▶ _Task brief_
Answer these from the Photography Oxford article below:
(a) Who launched the festival?
(b) On what date do the prints come down?
(c) Where did Robin Laurance come up with the idea for the festival?

▶ _Source document_
----------

17 September 2014 - Graham Harrison

Photography Oxford 2014, Oxford’s first international festival of photography, was launched on Friday by Minister for Culture Ed Vaizey with the promise of bringing an ongoing debate about the medium to the city. By Graham Harrison.

The sense is of Fox Talbot, we are that close to the beginning. And as this festival is as intimate as the early work of the British inventor of photography it is worth catching Photography Oxford in its infancy, then following it.

Perhaps uniquely for a biennial festival, Photography Oxford will not disappear in the intervening year. On the 5th of October when the prints come down and the films and talks end, the dialogue about photography in Oxford will continue, says Festival Director Robin Laurance.

Minister for Culture, Ed Vaizey, launches Photography Oxford in the Divinity School at the Bodleian Library on 12th September 2014. Standing left is Festival Trustee Dr Mark Alexander. Photo © Graham Harrison

Rolling Debate

Laurance, who, at Arles one year, conceived the idea of bringing an international photography festival to Oxford also hopes to bring the medium to academia and to keep it there. He anticipates, he says, a “rolling debate” about photography in the university city.

----------

▶ _Supplied data_
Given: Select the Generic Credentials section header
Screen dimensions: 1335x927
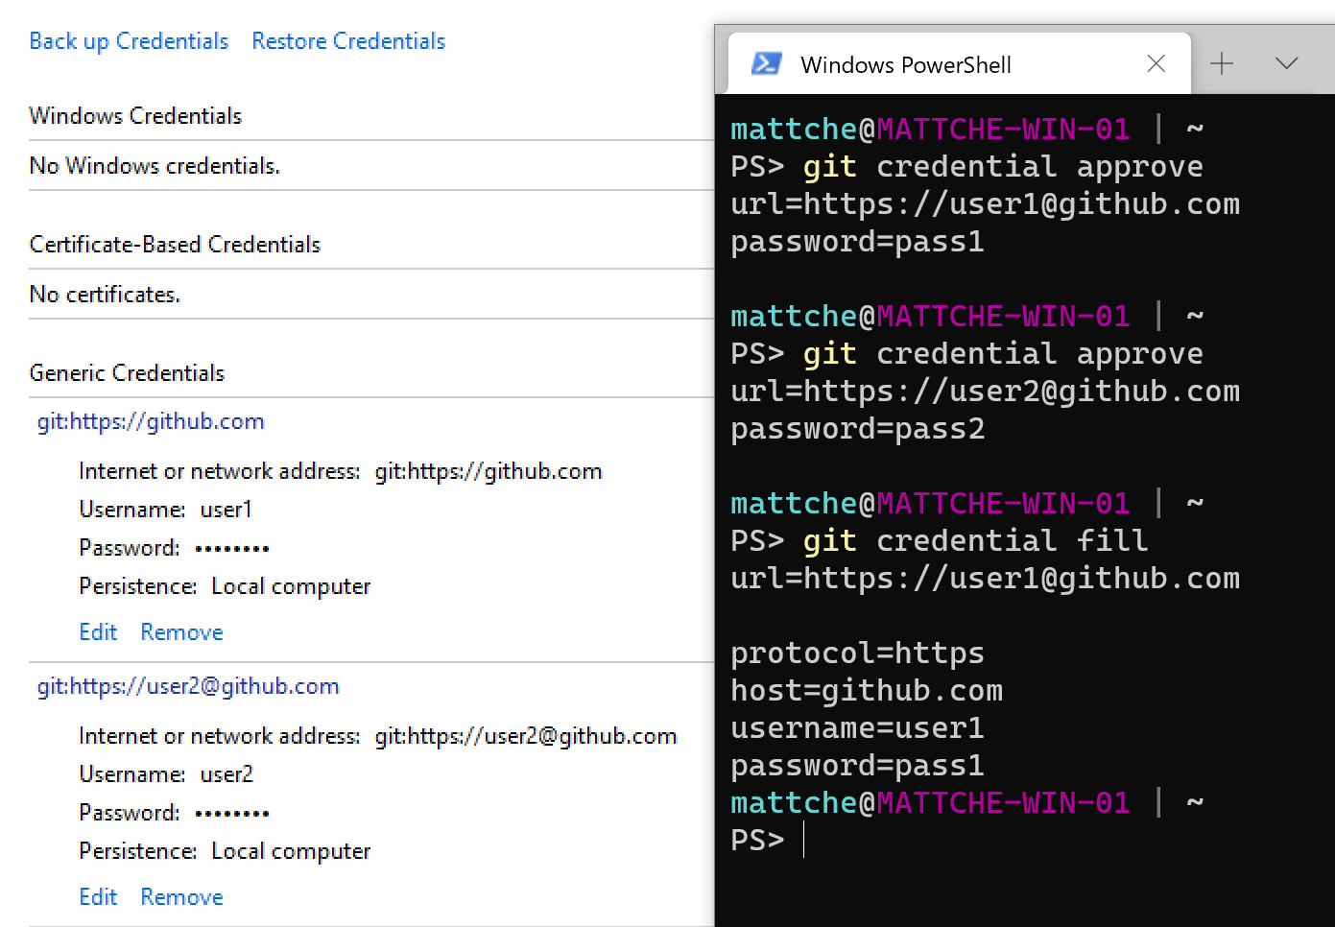Looking at the screenshot, I should click(127, 372).
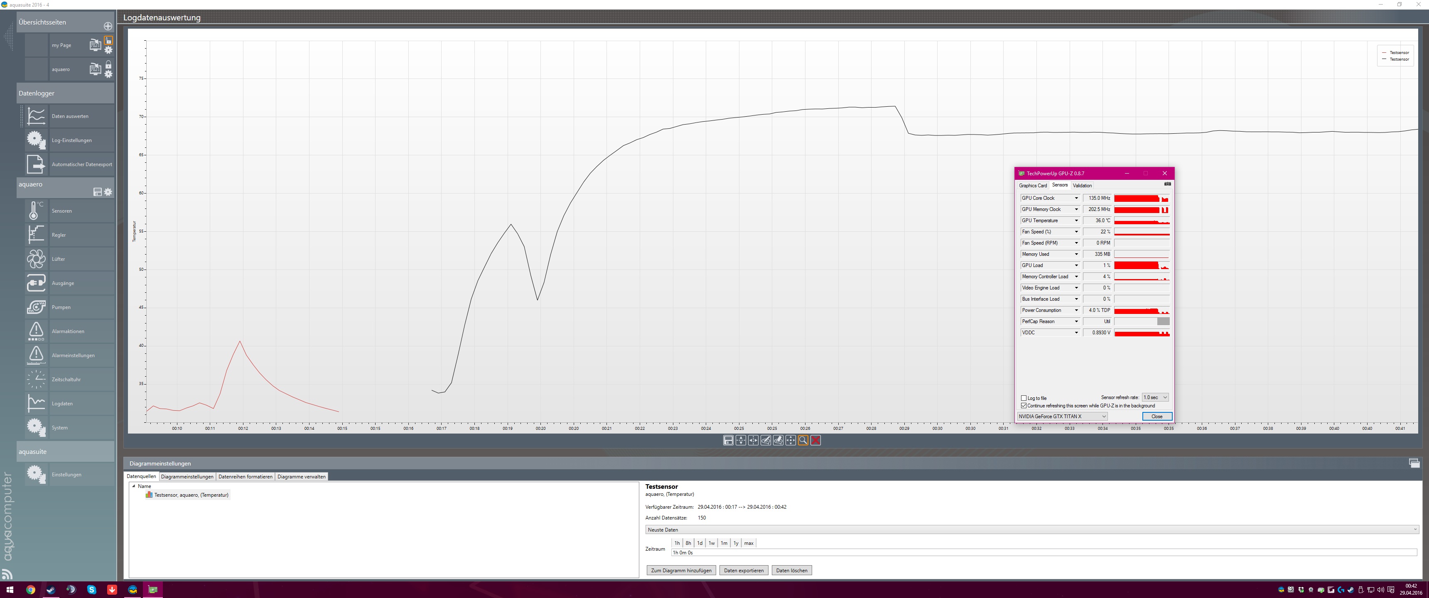
Task: Click Zum Diagramm hinzufügen button
Action: (681, 570)
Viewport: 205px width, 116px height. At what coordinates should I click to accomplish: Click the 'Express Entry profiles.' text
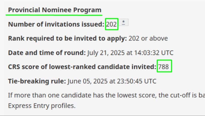pos(42,106)
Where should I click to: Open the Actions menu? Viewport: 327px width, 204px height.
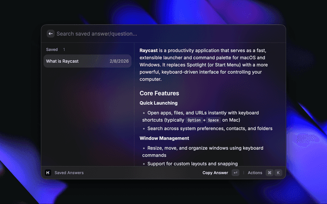(x=254, y=173)
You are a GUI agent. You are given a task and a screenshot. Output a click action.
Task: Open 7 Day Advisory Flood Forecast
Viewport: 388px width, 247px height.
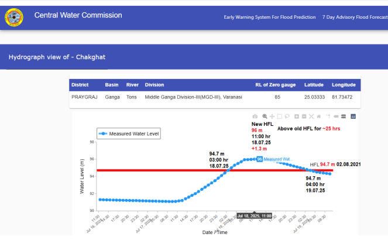(x=355, y=17)
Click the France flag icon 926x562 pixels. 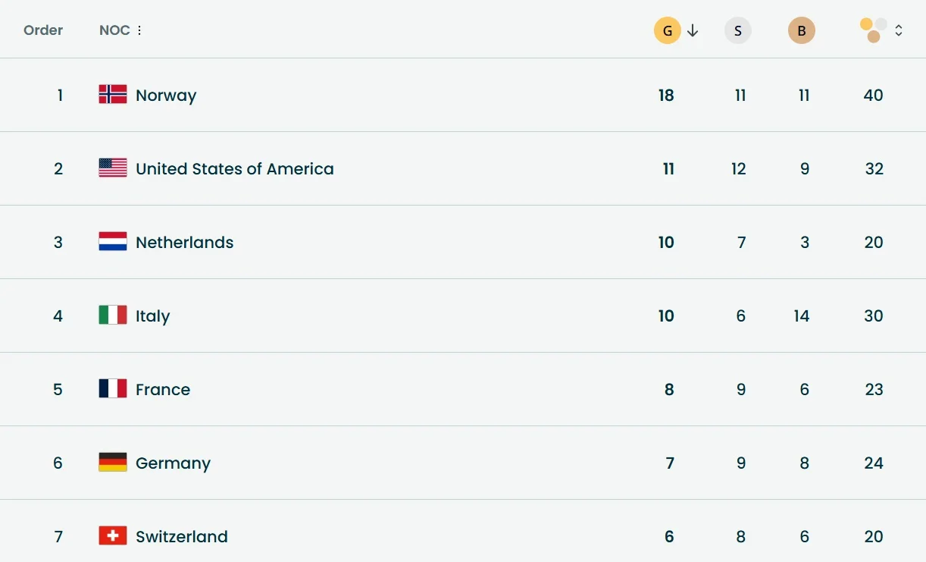pyautogui.click(x=113, y=389)
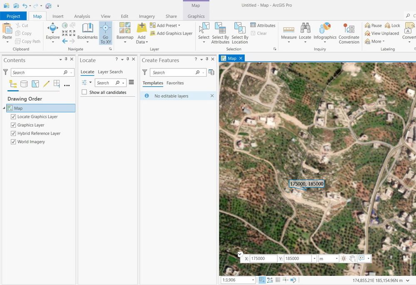Toggle the Hybrid Reference Layer visibility
Viewport: 416px width, 285px height.
(13, 134)
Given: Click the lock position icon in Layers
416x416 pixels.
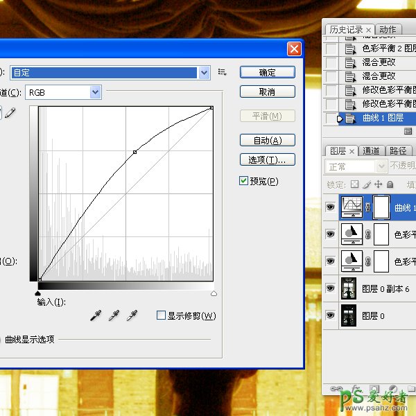Looking at the screenshot, I should pyautogui.click(x=378, y=185).
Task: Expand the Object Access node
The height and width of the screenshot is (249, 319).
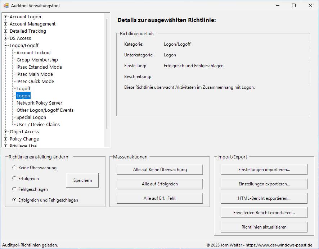Action: click(6, 132)
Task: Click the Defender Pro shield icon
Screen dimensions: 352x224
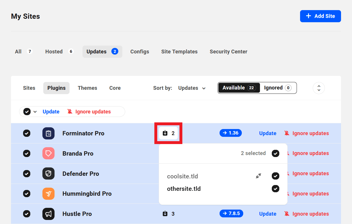Action: pos(48,173)
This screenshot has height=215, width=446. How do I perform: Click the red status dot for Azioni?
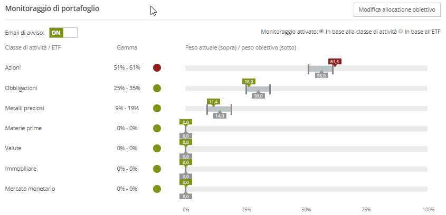pos(157,68)
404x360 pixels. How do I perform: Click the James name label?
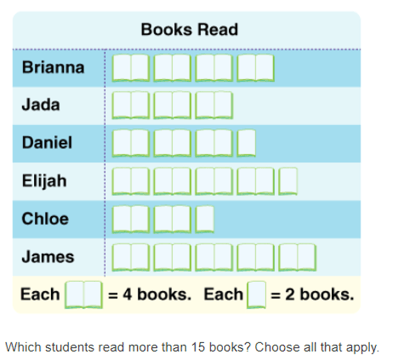(48, 257)
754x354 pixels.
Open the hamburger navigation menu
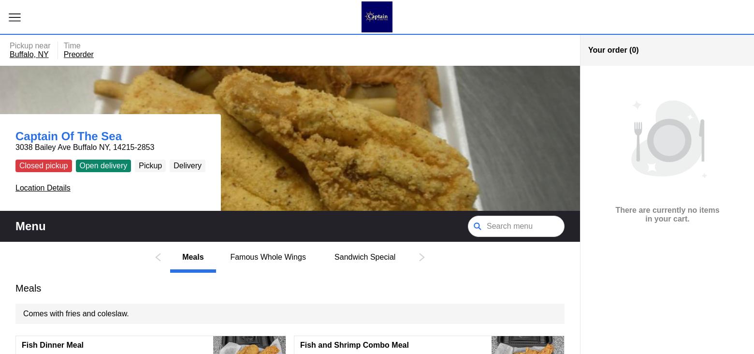tap(15, 17)
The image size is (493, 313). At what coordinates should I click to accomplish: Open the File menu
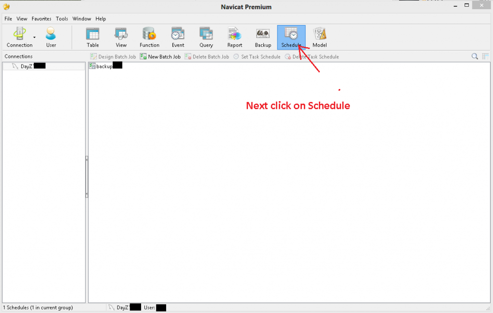click(x=8, y=19)
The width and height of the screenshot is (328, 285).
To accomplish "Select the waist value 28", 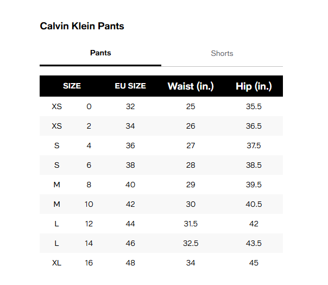I will click(191, 165).

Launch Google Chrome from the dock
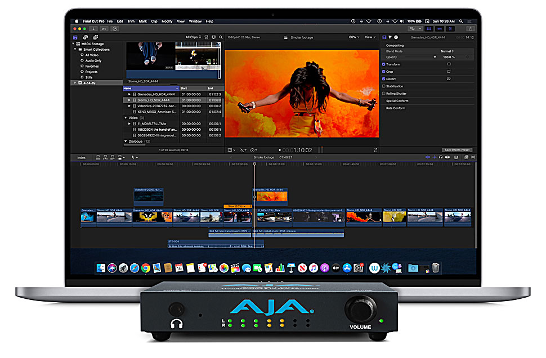pos(146,268)
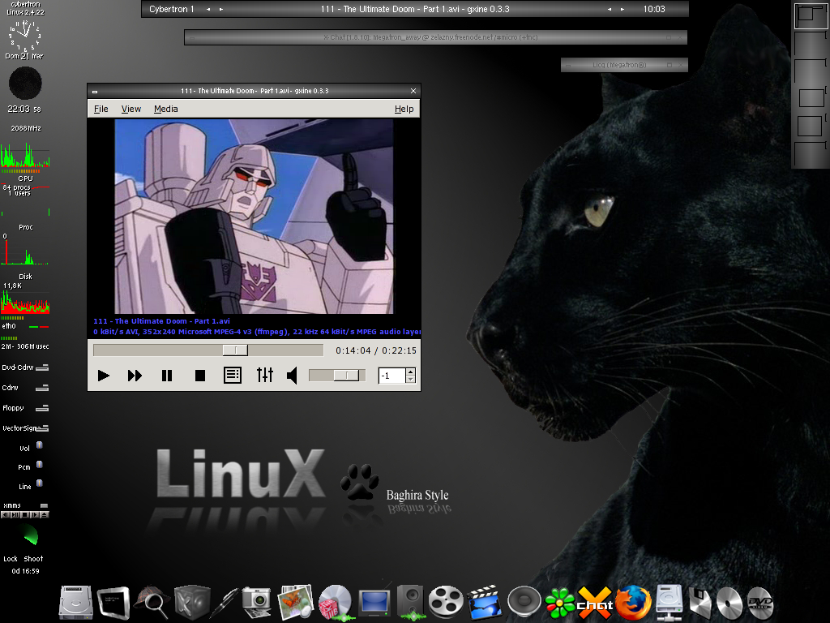
Task: Toggle the Floppy mount button in gkrellm
Action: [x=42, y=408]
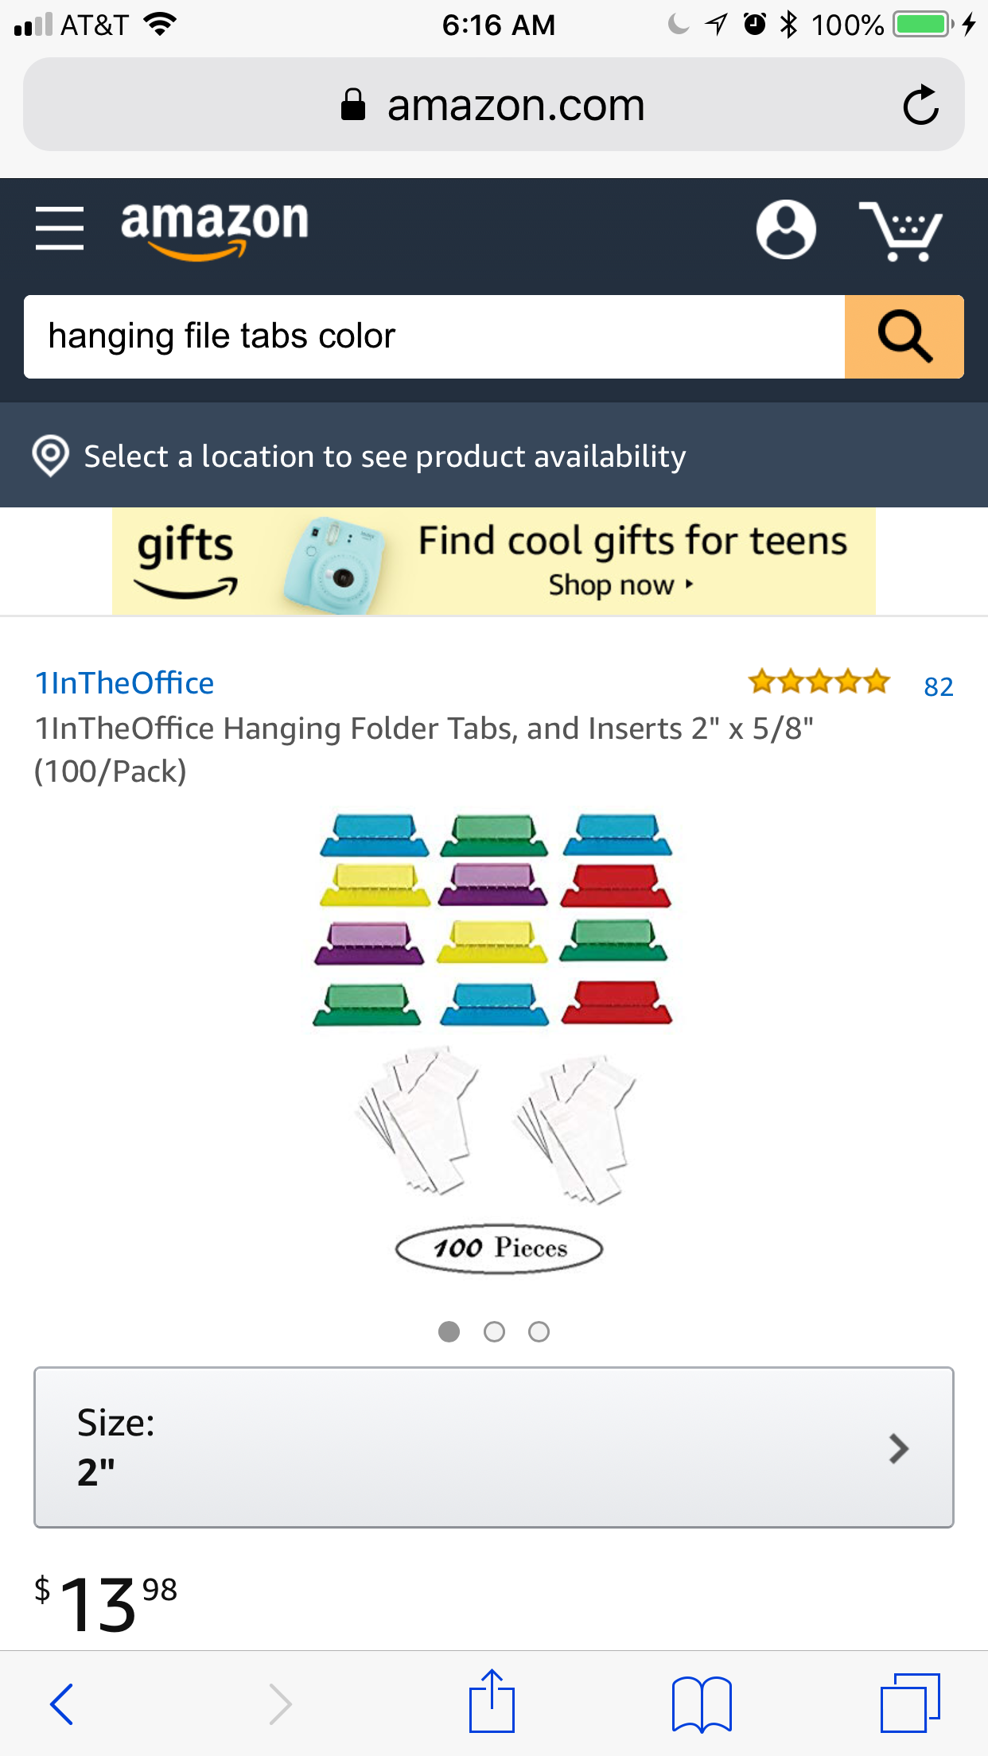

----------

▶ _Finished exercise_
(a) Minister for Culture Ed Vaizey
(b) The 5th of October
(c) At Arles